Не видать и не слыхать ни любви, ни веры в этой бездне самолюбия! А без любви и веры нет истины. Какая разница — слышать голос старого, истинного учителя. Сколько веры и любви, сколько глубокого знания души человеческой в апостольском слове к Коринфянам о том, как следует уважать человеческую совесть. Он знает, что есть истина, но и с этой истиной духовного ведения как осторожно велит он подступать к душе человеческой. Главное дело состоит в том, чтобы душа приняла и обняла новую для нее истину в духе искренности и правды, без раздвоения, без разлада с собой, прямой цельной верой. Все, что не от веры, — грех. И апостол учит сильных, знающих, чтоб они щадили совесть слабой братии в самом суеверии, покуда душа не созрела еще до восприятия истины цельной верой.
Вы знаете, — говорит он, — что пища не поставит нас пред Богом: едим ли мы — не приобретаем, не едим ли — не лишаемся. Вы знаете, что идол — ничто, что ложный бог не существует вовсе, и потому вы со спокойной совестью покупаете на торгу и едите мясо, которое принесено было в жертву идолу. Но не у всех такое ведение: есть слабые, у которых может быть идольская совесть, для которых идол — есть еще нечто существующее, страшное и злое: для них есть такое мясо — значит приносить жертву идолу, и когда они видят, что вы едите его, их слабая совесть соблазняется, то есть, приходит в разлад, в раздвоение по предмету веры. Итак, чтобы не соблазнять совестью слабого брата, лучше не есть мяса вовеки. Апостол — проповедник свободы христианской, происходящей от уверенности, жертвует в этом случае свободой — охранению совести, потому что совесть для него всего дороже.

# Задания:
- A) Пожалуйста, верните без изменений часть фрагмента документа от слов "Не видать и" до слов "истины цельной верой.".
- B) Объясните по фрагменту документа, почему апостол советует лучше вовеки не есть мяса, хотя знает, что идол — ничто.
Следующий далее листинг взят из другого источника.

# Блок данных:
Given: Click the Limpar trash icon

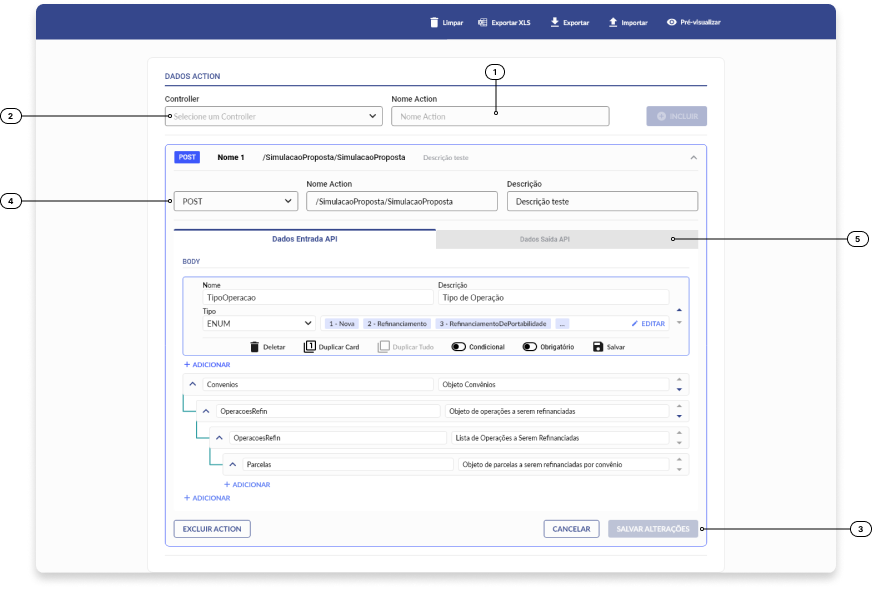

# Ответы по порядку:
- A)
Не видать и не слыхать ни любви, ни веры в этой бездне самолюбия! А без любви и веры нет истины. Какая разница — слышать голос старого, истинного учителя. Сколько веры и любви, сколько глубокого знания души человеческой в апостольском слове к Коринфянам о том, как следует уважать человеческую совесть. Он знает, что есть истина, но и с этой истиной духовного ведения как осторожно велит он подступать к душе человеческой. Главное дело состоит в том, чтобы душа приняла и обняла новую для нее истину в духе искренности и правды, без раздвоения, без разлада с собой, прямой цельной верой. Все, что не от веры, — грех. И апостол учит сильных, знающих, чтоб они щадили совесть слабой братии в самом суеверии, покуда душа не созрела еще до восприятия истины цельной верой.

- B) Он не хочет соблазнять совесть слабого брата. Для того, у кого идольская совесть, есть такое мясо значит приносить жертву идолу, и, видя, что другие его едят, он приходит в разлад и раздвоение по предмету веры. Поэтому апостол жертвует свободой ради охранения совести, ведь совесть для него всего дороже.